Но и самые варварские меры не приносили гитлеровцам желанных результатов: сотни патриотов приходили к партизанам. Сотни людей, не боясь смерти, нападали на вражеские гарнизоны, взрывали мосты и дороги. Опять, как живые, предстают герои, без которых спецотряд ни за что бы не добился успеха, не выполнил, как нужно, боевое задание. Добыть важную информацию – это было девизом всей жизни этих людей. Смыслом ее!

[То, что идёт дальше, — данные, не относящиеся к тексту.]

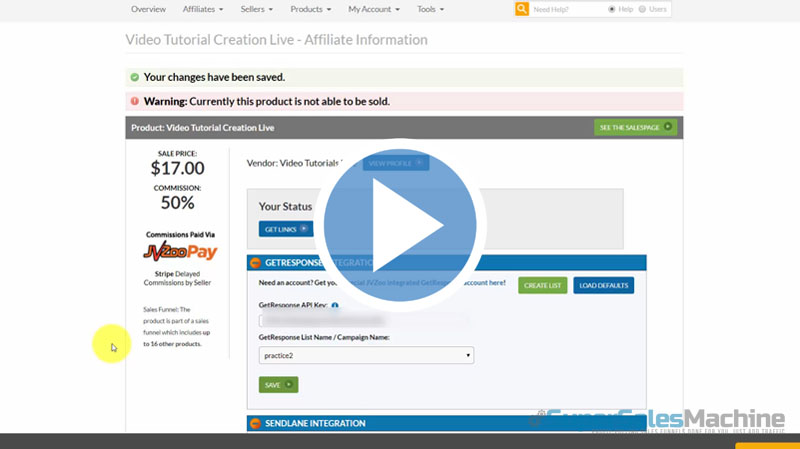The image size is (800, 449).
Task: Go to the Overview page
Action: click(148, 9)

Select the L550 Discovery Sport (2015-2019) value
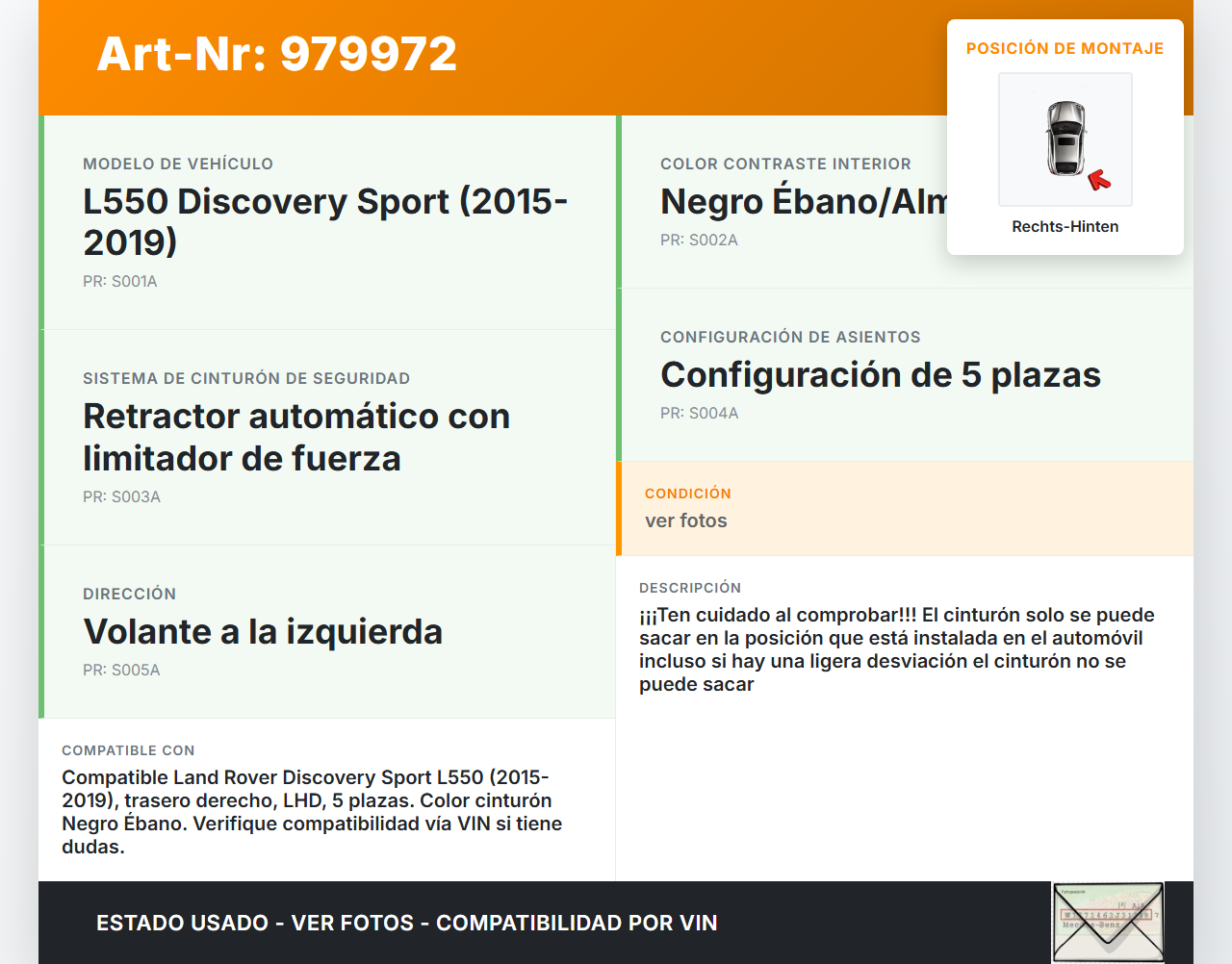click(x=325, y=221)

Один сообщает: в военном городке Марьиной Горки поселились 1888 курсантов зенитно-артиллерийской школы № 0/П-41. Там же находится сейчас и гренадерский полк № 2635, личного состава – 1571 человек. Другой подтверждает: да, совершенно точно, это 2635-й полк, полевая почта 11024. И добавляет: на станции Талька гитлеровцы разгрузили 32 вагона с авиабомбами. Бомбы из 12 вагонов отправлены на склады в Медведовку и Михайлово, из остальных 20 – на Пуховичский аэродром…

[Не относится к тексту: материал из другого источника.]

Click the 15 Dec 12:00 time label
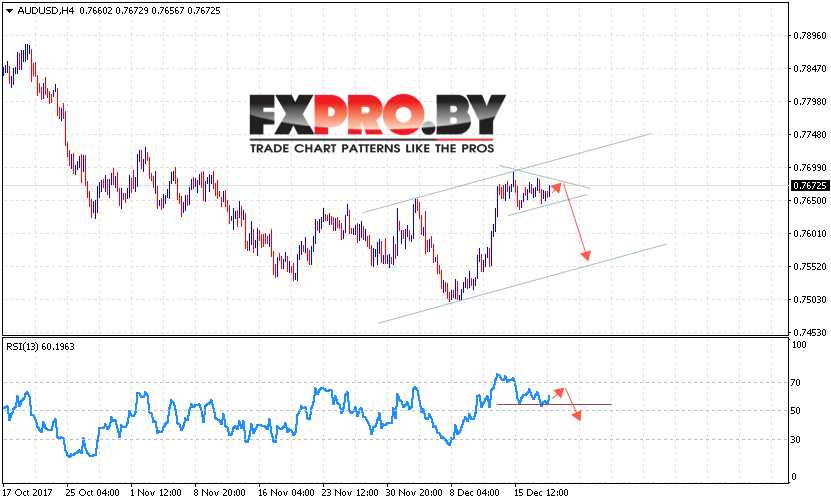 pos(541,493)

Эти сведения, едва успев зашифровать, без промедления передавал в Центр Николай Гришин. Он уверенно обеспечивал спецотряд «Москва» радиосвязью с мая 1943 года. Присланный Большой землей заменить погибшего радиста Василия Железняка, Гришин и был одним из тех людей, кто ходил «в Бортны за семенами табака», пока не повстречал недалеко от Попова Гряда любопытного Сеню.

А 20 ноября 1943 года Гришин сообщил Центру:

«Разведчица, наблюдавшая за гарнизоном и станцией Осиповичи, Е. В. Лиходиевская сегодня арестована гестапо. В тюрьме покончила с собой, чтобы под пытками не назвать имен товарищей…»

Трудно, очень трудно уснуть перед вылетом в глубокий вражеский тыл – в неведомое, подстерегающее тебя множеством неожиданных испытаний. Знает командир разведгруппы, что и его боевые друзья не спят, а только притихли и каждый думает о чем-то своем, решает какую-то важную для себя задачу. А какую задачу решает он, Фарид Фазлиахметов, бывший студент 3-го курса Московского авиационного института имени С. Орджоникидзе, попросившийся в разведчики, когда фашисты напали на его Родину? Ничего он сейчас не решает, просто случаи вспоминает: разные, да и то в сложно запутанной очередности…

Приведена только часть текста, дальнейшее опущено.